2022 Florida elections
- Turnout: 53.6% ▼9.0
- Turnout: 40-50% 50-60% 60-70% 70-80%

= 2022 Florida elections =

A general election was held on Tuesday, November 8, 2022, to elect candidates throughout Florida, as part of the 2022 midterm elections. The results of the elections showed strong Republican Party outcomes, with every statewide Republican candidate won in a landslide, all winning by double digits. Every statewide candidate also carried Miami-Dade County, the most populous county in the state.

The Florida Republican Party also expanded its majority in the state legislature and won 20 out of Florida's 28 U.S. House seats. As a result, Republicans now control every statewide office in the state for the first time since Reconstruction. Political analysts believe the results may be an indication that the state has transitioned from being a swing state into a reliably Republican red state.

== United States House of Representatives ==

All of Florida's 28 house seats were up in the 2022 elections. Republicans, who had already held a majority with 16 seats, expanded their majority by four seats by defeating the incumbent Democrats in Florida's 4th, 7th, 13th, and 15th congressional districts; due to this, Florida Democrats were downgraded from 11 to eight seats.
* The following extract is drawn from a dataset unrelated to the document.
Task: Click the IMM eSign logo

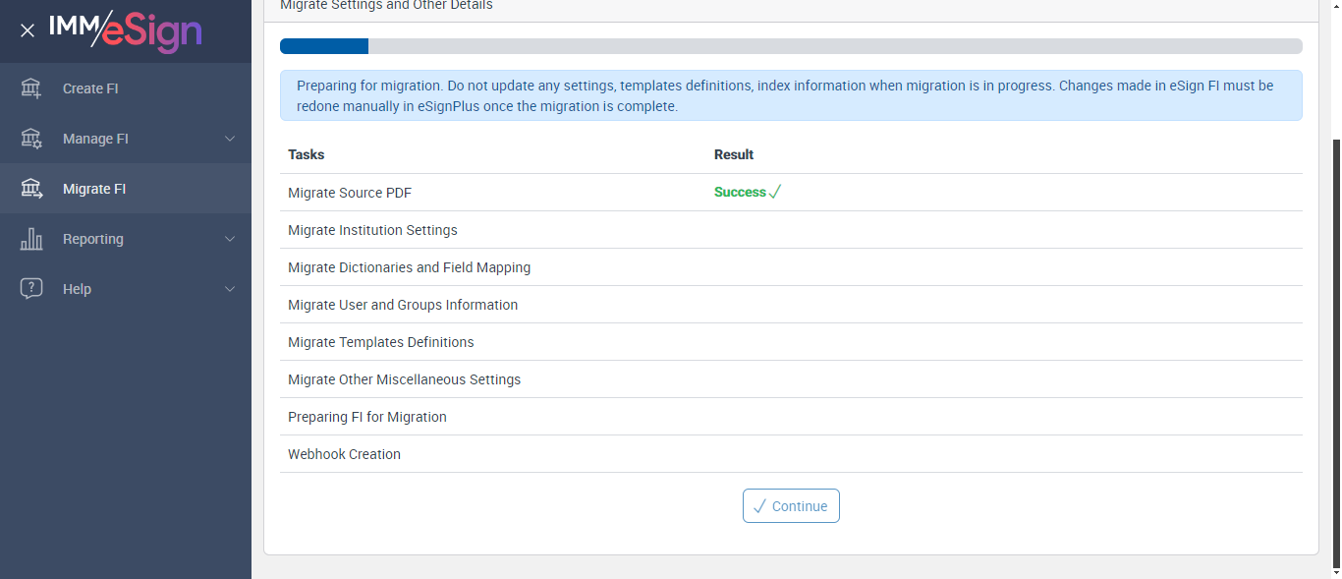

== United States Senate ==

2022 United States Senate election in Florida results map by county

Incumbent Republican senator Marco Rubio won a third term to the senate, defeating the Democratic nominee Val Demings.

Despite her loss, Demings performed the best out of any Democrat running in a statewide race in Florida in the 2022 election cycle.

United States Senate election in Florida, 2022
| Party |  | Candidate | Votes | % |
|---|---|---|---|---|
|  | Republican | Marco Rubio (incumbent) | 4,474,847 | 57.7 |
|  | Democratic | Val Demings | 3,201,522 | 41.3 |
| Total votes |  |  | 7,676,369 | 100.0 |
|  | Republican hold |  |  |  |

== Governor of Florida ==

2022 Florida gubernatorial election results map by county

Incumbent Republican governor Ron DeSantis was challenged for reelection by Democrat Charlie Crist, who previously served as governor from 2007 to 2011 as a Republican but switched parties in 2012. DeSantis won the election in a landslide victory by gaining 1,507,897 more votes over Crist.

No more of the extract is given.